» PASSAGE GIVEN
>>

Ignoring this, even with the M3 figure, the dollar would have to be drastically devalued in order for gold or silver coins to be usable for everyday items. The smallest usable silver coin would weigh about 2g and be about ? of an inch across, and at current prices ($13) it would be worth about 84 cents. However, if the price of silver were to rise in line with gold as above, i.e. sixty-fold, a 2g coin would be worth about $50 in today’s money. The modern dollar coin weighs 8.1g (0.26 Troy oz), and to have a silver version at the same weight at the increased value it would be worth about $204. A Silver Eagle, (which has a face value of a dollar, so is probably what we should be aiming for!) weighs 31.1g (1 Troy oz), and would be worth about $780 in today’s money. A sixty-fold devaluation of the dollar against precious metals is an indication of how false its current value is, but far worse things have happened in pre-war Germany and in modern Zimbabwe. And this is conservative, because silver could be expected to rise faster than gold as it would be the more affordable investment, probably eventually reflecting its 15:1 ratio of rarity to gold in the Earth’s crust. As for gold coins, gold is currently about 70 times the price of silver. It is about 80% denser than silver so the smallest coin would have to be about 3.5g with a value of about a hundred re-valued dollars. Base-metal coins would make up denominations of less than a dollar of course.
If we were looking at just backing the M3 with the gold reserves rather than directly using the gold as coins, the basic unit of money would have to be as low as a milligram of gold. As all of the world’s economies and currencies would be devastated by a dollar meltdown, a fresh start might be needed, and the Gold Milligram could potentially become the standard world currency. It would currently be worth $1.84 on the basis of it being fully backed by the stated US gold reserves. As a milligram of gold is impractical to handle there would presumably have to be a minimum value of currency, say a gram, that could be redeemed for gold!

<<

» TO BE DONE
1/ Repeat word for word the stretch of the passage on gold and silver coinage from "If we were looking" through "redeemed for gold!".
2/ According to the passage on gold and silver coinage, what would a Gold Milligram currently be worth?

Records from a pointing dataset
>>

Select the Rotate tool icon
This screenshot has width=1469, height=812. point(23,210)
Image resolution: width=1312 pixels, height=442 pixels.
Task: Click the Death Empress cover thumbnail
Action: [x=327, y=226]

<<

» RESPONSES TO THE TASKS
1/
If we were looking at just backing the M3 with the gold reserves rather than directly using the gold as coins, the basic unit of money would have to be as low as a milligram of gold. As all of the world’s economies and currencies would be devastated by a dollar meltdown, a fresh start might be needed, and the Gold Milligram could potentially become the standard world currency. It would currently be worth $1.84 on the basis of it being fully backed by the stated US gold reserves. As a milligram of gold is impractical to handle there would presumably have to be a minimum value of currency, say a gram, that could be redeemed for gold!

2/ About $1.84, on the basis of being fully backed by the stated US gold reserves.